3.2.1 sigma-field generated by a map
Let \(X: (\Omega, \mathcal{B}) \rightarrow (\Omega^{\prime}, \mathcal{B}^{\prime})\) be a measurable map, then the sigma-field generated by \(X\) is defined as: \[ \sigma(X) = X^{-1}(\mathcal{B}^{\prime}) = \{\omega \in \Omega : X(\omega) \in B^{\prime}, B^{\prime} \in \mathcal{B}^{\prime}\} \] When \(X\) is a random variable, then \((\Omega^{\prime}, \mathcal{B}^{\prime}) = (\mathbb{R}, \mathcal{B}(\mathbb{R}))\) and the sigma-field generated by \(X\) \[ \sigma(X) = X^{-1}(\mathcal{B}(\mathbb{R})) = \{\omega \in \Omega : X(\omega) \in B, B \in \mathcal{B}(\mathbb{R})\} \]

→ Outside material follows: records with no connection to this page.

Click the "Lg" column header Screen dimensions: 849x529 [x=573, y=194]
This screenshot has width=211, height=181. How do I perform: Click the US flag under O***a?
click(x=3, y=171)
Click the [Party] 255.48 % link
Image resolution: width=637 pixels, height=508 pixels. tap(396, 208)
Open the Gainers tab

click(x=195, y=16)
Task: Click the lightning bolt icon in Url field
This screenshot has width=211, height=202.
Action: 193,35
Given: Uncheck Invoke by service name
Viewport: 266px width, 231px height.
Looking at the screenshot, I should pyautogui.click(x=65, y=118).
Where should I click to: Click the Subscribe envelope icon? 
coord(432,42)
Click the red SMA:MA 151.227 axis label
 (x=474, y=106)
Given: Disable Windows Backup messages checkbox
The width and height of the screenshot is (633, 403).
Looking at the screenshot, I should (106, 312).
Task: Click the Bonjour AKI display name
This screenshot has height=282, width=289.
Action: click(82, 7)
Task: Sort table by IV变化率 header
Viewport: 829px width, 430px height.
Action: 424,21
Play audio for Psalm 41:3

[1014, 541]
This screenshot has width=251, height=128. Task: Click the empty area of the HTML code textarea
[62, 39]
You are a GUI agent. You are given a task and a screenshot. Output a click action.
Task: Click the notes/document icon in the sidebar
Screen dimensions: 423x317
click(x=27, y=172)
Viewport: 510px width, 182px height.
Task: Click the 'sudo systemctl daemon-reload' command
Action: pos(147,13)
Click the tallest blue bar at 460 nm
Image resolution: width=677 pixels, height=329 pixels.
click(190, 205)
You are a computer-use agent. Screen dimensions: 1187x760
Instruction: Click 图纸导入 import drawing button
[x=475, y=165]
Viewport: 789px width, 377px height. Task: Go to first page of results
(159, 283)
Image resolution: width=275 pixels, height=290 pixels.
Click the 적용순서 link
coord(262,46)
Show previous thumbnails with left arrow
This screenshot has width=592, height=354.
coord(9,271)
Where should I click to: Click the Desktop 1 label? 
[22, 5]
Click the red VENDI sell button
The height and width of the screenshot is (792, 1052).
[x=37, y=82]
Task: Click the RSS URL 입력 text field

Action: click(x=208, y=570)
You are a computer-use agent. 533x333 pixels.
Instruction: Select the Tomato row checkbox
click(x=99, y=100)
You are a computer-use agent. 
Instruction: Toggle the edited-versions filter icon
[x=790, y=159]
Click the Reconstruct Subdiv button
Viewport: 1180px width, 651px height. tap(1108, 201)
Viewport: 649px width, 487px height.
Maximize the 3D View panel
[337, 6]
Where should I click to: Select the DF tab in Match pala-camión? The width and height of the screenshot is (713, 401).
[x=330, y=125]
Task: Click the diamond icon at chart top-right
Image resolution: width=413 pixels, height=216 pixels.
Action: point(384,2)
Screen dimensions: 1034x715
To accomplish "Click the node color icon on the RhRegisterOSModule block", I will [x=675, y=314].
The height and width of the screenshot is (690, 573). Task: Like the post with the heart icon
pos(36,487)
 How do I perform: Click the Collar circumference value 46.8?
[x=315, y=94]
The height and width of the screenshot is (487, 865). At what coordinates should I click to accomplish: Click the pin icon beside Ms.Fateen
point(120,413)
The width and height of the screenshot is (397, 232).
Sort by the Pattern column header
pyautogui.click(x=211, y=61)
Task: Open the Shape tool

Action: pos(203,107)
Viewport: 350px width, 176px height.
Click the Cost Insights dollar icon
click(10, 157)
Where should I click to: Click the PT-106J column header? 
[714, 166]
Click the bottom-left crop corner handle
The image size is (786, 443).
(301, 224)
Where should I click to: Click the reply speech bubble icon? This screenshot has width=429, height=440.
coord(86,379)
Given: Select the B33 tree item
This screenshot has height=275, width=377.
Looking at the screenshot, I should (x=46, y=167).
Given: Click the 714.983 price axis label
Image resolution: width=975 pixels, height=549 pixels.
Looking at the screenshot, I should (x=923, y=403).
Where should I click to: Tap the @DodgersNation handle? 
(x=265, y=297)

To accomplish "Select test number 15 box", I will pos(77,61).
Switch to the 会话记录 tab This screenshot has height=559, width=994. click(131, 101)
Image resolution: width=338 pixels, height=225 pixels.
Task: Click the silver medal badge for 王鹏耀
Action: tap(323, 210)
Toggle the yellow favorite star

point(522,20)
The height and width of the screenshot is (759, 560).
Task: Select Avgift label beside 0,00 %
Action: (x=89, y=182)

Definition 3.4 Let \(X\) be a random variable with set of possible outcomes \(\Omega^{\prime}\). Then, \(X\) is called
- discrete random variable if \(\Omega^{\prime}\) is either a finite set or a countably infinite set.
- continuous random variable if \(\Omega^{\prime}\) is an uncountable infinite set.
Definition 3.5 A random vector is a map \[ \mathbf{X}_n: (\Omega, \mathcal{B}) \rightarrow (\mathbb{R}^{n}, \mathcal{B}(\mathbb{R}^n)) \] Its counterimage \(\mathbf{X}^{-1}\) is defined as: \[ \forall B \in \mathcal{B}(\mathbb{R}^n) \quad \mathbf{X}_n^{-1}(B) = \{\omega \in \Omega : \mathbf{X}_n(\omega) \in B\} \in \mathcal{B} \] Note that, for every \(\omega\), the random vector has \(n\)-components, i.e. \[ \mathbf{X}_n(\omega) = \begin{pmatrix} X_1(\omega) \\ X_2(\omega) \\ \vdots \\ X_n(\omega) \\ \end{pmatrix} \]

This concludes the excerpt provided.